DO THIS: Format the lines of the listing below as a Markdown table with the columns Number and Record line, starting at the line that contains "Given: Expand the" and ending at the line that contains "click(x=371, y=330)". Put each line in its own numbered row and omit blank lines.

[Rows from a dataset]
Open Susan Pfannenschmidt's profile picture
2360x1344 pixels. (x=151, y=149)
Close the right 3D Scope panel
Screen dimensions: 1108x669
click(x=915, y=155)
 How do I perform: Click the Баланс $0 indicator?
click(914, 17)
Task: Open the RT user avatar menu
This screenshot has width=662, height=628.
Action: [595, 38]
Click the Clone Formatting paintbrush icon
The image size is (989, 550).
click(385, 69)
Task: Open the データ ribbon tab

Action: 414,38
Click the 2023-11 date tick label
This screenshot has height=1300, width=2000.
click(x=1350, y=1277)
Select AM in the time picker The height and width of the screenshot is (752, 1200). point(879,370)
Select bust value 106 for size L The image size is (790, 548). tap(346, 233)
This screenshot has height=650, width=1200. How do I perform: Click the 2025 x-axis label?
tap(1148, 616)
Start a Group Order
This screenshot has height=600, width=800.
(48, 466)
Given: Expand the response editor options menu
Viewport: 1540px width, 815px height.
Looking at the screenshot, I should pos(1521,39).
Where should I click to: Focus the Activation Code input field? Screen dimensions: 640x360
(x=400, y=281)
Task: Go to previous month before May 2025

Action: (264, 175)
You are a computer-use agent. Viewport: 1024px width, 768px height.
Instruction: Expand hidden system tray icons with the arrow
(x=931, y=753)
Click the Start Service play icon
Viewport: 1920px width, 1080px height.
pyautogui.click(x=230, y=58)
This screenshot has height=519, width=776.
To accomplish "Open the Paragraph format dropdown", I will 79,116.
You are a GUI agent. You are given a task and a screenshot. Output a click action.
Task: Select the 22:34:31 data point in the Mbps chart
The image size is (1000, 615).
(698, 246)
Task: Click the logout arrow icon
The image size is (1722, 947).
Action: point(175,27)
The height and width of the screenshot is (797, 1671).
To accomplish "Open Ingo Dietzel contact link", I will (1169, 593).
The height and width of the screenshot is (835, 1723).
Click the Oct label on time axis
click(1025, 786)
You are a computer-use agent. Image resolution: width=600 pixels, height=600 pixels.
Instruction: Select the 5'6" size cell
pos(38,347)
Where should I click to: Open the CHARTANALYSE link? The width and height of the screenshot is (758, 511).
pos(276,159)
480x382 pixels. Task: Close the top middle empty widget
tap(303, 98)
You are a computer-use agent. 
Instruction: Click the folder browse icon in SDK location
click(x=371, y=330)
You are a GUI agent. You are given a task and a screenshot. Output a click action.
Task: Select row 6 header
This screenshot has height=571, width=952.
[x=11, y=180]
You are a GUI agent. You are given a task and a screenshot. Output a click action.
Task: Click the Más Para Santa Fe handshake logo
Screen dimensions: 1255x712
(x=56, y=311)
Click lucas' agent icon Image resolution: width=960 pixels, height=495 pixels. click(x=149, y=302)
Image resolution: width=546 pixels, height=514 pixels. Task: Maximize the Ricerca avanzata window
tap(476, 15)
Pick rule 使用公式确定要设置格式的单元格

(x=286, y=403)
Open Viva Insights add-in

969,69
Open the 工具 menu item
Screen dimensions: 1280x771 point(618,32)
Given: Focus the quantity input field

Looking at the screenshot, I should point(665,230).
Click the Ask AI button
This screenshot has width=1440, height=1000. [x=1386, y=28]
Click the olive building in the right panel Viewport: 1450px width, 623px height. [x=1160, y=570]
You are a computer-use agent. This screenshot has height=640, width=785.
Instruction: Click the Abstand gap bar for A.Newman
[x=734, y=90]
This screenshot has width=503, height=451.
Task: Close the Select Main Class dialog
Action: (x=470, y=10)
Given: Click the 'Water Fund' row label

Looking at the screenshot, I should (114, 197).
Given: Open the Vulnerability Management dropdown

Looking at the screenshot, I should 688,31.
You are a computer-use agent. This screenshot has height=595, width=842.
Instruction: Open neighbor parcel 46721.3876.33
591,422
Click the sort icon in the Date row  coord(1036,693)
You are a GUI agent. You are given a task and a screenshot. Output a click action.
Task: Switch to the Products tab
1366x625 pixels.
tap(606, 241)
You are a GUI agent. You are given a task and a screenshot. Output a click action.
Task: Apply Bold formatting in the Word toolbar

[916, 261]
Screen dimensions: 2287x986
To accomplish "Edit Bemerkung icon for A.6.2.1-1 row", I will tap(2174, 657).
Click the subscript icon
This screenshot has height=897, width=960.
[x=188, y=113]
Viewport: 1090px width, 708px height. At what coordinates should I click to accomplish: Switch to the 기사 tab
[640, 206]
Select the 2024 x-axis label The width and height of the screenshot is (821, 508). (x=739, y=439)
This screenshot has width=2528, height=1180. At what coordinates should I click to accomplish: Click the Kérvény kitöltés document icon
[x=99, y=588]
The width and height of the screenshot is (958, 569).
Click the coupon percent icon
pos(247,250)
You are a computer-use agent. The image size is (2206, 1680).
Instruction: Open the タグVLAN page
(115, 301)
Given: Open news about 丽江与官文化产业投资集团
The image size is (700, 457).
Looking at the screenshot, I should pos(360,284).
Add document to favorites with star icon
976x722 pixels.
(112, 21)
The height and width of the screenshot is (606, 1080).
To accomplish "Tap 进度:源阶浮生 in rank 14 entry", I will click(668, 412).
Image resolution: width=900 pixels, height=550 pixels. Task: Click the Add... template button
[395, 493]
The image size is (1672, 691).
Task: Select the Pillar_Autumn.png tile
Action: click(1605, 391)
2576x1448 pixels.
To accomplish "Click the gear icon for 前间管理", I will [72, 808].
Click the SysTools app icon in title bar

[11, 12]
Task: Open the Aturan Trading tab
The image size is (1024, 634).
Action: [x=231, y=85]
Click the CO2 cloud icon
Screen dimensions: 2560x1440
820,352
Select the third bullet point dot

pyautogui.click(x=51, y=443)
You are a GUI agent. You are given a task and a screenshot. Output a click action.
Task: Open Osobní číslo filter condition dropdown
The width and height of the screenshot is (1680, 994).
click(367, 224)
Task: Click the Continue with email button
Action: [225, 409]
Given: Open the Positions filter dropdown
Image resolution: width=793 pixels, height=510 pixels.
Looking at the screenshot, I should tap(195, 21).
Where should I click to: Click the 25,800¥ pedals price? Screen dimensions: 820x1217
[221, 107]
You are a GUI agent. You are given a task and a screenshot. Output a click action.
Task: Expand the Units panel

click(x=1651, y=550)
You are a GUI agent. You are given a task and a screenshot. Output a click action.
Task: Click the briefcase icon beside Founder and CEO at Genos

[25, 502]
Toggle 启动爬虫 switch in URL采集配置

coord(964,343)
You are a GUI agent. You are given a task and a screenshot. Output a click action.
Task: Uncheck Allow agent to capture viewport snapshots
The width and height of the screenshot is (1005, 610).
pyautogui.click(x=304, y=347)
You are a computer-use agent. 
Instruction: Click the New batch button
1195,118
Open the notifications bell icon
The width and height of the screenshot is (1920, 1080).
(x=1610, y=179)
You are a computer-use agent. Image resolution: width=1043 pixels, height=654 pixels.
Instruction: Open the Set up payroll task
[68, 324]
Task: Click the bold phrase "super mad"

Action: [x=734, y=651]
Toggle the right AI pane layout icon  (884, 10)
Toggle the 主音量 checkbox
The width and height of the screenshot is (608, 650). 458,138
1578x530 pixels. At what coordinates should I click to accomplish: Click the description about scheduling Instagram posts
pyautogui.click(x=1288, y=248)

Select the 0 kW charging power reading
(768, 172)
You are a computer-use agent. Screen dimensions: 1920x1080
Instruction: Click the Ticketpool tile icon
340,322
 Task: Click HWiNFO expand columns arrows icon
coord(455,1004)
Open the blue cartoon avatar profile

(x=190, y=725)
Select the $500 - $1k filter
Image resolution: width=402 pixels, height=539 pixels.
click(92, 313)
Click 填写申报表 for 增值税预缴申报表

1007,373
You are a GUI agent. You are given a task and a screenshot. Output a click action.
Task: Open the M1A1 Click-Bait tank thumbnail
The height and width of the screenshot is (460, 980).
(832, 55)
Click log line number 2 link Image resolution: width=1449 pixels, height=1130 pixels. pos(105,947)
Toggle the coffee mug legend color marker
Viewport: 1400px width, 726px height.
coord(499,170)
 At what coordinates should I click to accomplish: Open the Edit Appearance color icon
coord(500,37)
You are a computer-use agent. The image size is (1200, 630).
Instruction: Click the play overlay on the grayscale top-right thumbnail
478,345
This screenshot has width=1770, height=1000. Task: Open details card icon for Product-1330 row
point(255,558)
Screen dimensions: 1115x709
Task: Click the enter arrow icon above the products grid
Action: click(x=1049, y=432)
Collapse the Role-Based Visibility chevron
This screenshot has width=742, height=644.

RESPONSE:
| Number | Record line |
|---|---|
| 1 | Given: Expand the response editor options menu |
| 2 | Viewport: 1540px width, 815px height. |
| 3 | Looking at the screenshot, I should pos(1521,39). |
| 4 | Where should I click to: Focus the Activation Code input field? Screen dimensions: 640x360 |
| 5 | (x=400, y=281) |
| 6 | Task: Go to previous month before May 2025 |
| 7 | Action: (264, 175) |
| 8 | You are a computer-use agent. Viewport: 1024px width, 768px height. |
| 9 | Instruction: Expand hidden system tray icons with the arrow |
| 10 | (x=931, y=753) |
| 11 | Click the Start Service play icon |
| 12 | Viewport: 1920px width, 1080px height. |
| 13 | pyautogui.click(x=230, y=58) |
| 14 | This screenshot has height=519, width=776. |
| 15 | To accomplish "Open the Paragraph format dropdown", I will 79,116. |
| 16 | You are a GUI agent. You are given a task and a screenshot. Output a click action. |
| 17 | Task: Select the 22:34:31 data point in the Mbps chart |
| 18 | The image size is (1000, 615). |
| 19 | (698, 246) |
| 20 | Task: Click the logout arrow icon |
| 21 | The image size is (1722, 947). |
| 22 | Action: point(175,27) |
| 23 | The height and width of the screenshot is (797, 1671). |
| 24 | To accomplish "Open Ingo Dietzel contact link", I will (1169, 593). |
| 25 | The height and width of the screenshot is (835, 1723). |
| 26 | Click the Oct label on time axis |
| 27 | click(1025, 786) |
| 28 | You are a computer-use agent. Image resolution: width=600 pixels, height=600 pixels. |
| 29 | Instruction: Select the 5'6" size cell |
| 30 | pos(38,347) |
| 31 | Where should I click to: Open the CHARTANALYSE link? The width and height of the screenshot is (758, 511). |
| 32 | pos(276,159) |
| 33 | 480x382 pixels. Task: Close the top middle empty widget |
| 34 | tap(303, 98) |
| 35 | You are a computer-use agent.  |
| 36 | Instruction: Click the folder browse icon in SDK location |
| 37 | click(x=371, y=330) |